▶ [Excerpted data]:
Content starts
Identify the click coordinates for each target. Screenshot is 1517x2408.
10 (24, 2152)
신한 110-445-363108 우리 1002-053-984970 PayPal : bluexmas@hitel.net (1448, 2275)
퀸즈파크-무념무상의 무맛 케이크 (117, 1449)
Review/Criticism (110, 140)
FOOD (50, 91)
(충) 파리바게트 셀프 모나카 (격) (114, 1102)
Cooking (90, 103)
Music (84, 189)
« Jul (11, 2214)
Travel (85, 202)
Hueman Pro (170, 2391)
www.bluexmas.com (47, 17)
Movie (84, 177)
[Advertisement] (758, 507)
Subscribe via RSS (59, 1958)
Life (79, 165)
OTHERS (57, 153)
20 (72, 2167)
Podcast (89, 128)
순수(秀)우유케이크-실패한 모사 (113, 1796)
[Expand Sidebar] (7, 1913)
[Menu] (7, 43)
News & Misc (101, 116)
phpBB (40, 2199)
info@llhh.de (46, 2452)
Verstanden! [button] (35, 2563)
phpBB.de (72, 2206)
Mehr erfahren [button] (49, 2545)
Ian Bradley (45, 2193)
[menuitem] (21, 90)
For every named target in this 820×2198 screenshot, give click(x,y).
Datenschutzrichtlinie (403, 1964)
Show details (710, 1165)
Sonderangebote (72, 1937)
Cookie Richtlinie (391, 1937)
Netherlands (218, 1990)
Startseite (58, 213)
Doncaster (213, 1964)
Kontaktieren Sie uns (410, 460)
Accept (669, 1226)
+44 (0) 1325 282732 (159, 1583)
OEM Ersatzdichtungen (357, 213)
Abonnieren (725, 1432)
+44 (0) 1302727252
Content ends
▶ [Problem statement]:
Sift through the material above and copy each line that holds "click".

▶ [Result of this exercise]:
Identify the click coordinates for each target. Screenshot is 1517x2408.
For every named target in this 820×2198 screenshot, give click(x,y).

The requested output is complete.